Aim of the task:
Exact duplicates of all the records are needed.

Dataset excerpts:
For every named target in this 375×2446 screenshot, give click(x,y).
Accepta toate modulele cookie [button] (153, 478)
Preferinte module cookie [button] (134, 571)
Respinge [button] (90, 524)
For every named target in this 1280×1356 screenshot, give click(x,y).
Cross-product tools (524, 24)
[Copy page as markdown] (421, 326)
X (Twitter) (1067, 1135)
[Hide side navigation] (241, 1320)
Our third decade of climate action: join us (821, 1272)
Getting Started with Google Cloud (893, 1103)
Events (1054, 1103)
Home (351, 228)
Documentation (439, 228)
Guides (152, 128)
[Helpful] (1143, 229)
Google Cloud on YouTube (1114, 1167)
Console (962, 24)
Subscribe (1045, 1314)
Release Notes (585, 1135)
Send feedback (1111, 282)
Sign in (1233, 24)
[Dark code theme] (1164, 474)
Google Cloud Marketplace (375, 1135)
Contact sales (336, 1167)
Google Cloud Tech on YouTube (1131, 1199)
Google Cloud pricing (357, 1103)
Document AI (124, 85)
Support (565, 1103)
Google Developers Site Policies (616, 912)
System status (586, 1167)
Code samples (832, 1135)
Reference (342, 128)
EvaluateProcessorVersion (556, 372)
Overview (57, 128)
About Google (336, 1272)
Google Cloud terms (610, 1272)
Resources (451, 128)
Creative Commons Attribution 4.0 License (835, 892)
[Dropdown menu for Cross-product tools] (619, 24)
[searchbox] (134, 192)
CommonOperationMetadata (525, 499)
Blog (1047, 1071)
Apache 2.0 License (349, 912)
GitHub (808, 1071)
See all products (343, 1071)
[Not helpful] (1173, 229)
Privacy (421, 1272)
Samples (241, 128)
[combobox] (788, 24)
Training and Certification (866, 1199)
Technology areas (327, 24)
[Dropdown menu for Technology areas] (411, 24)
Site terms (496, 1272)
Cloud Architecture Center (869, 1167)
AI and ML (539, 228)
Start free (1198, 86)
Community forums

Completed task:
For every named target in this 375×2446 screenshot, give click(x,y).
Accepta toate modulele cookie [button] (153, 478)
Preferinte module cookie [button] (134, 571)
Respinge [button] (90, 524)
For every named target in this 1280×1356 screenshot, give click(x,y).
Cross-product tools (524, 24)
[Copy page as markdown] (421, 326)
X (Twitter) (1067, 1135)
[Hide side navigation] (241, 1320)
Our third decade of climate action: join us (821, 1272)
Getting Started with Google Cloud (893, 1103)
Events (1054, 1103)
Home (351, 228)
Documentation (439, 228)
Guides (152, 128)
[Helpful] (1143, 229)
Google Cloud on YouTube (1114, 1167)
Console (962, 24)
Subscribe (1045, 1314)
Release Notes (585, 1135)
Send feedback (1111, 282)
Sign in (1233, 24)
[Dark code theme] (1164, 474)
Google Cloud Marketplace (375, 1135)
Contact sales (336, 1167)
Google Cloud Tech on YouTube (1131, 1199)
Google Cloud pricing (357, 1103)
Document AI (124, 85)
Support (565, 1103)
Google Developers Site Policies (616, 912)
System status (586, 1167)
Code samples (832, 1135)
Reference (342, 128)
EvaluateProcessorVersion (556, 372)
Overview (57, 128)
About Google (336, 1272)
Google Cloud terms (610, 1272)
Resources (451, 128)
Creative Commons Attribution 4.0 License (835, 892)
[Dropdown menu for Cross-product tools] (619, 24)
[searchbox] (134, 192)
CommonOperationMetadata (525, 499)
Blog (1047, 1071)
Apache 2.0 License (349, 912)
GitHub (808, 1071)
See all products (343, 1071)
[Not helpful] (1173, 229)
Privacy (421, 1272)
Samples (241, 128)
[combobox] (788, 24)
Training and Certification (866, 1199)
Technology areas (327, 24)
[Dropdown menu for Technology areas] (411, 24)
Site terms (496, 1272)
Cloud Architecture Center (869, 1167)
AI and ML (539, 228)
Start free (1198, 86)
Community forums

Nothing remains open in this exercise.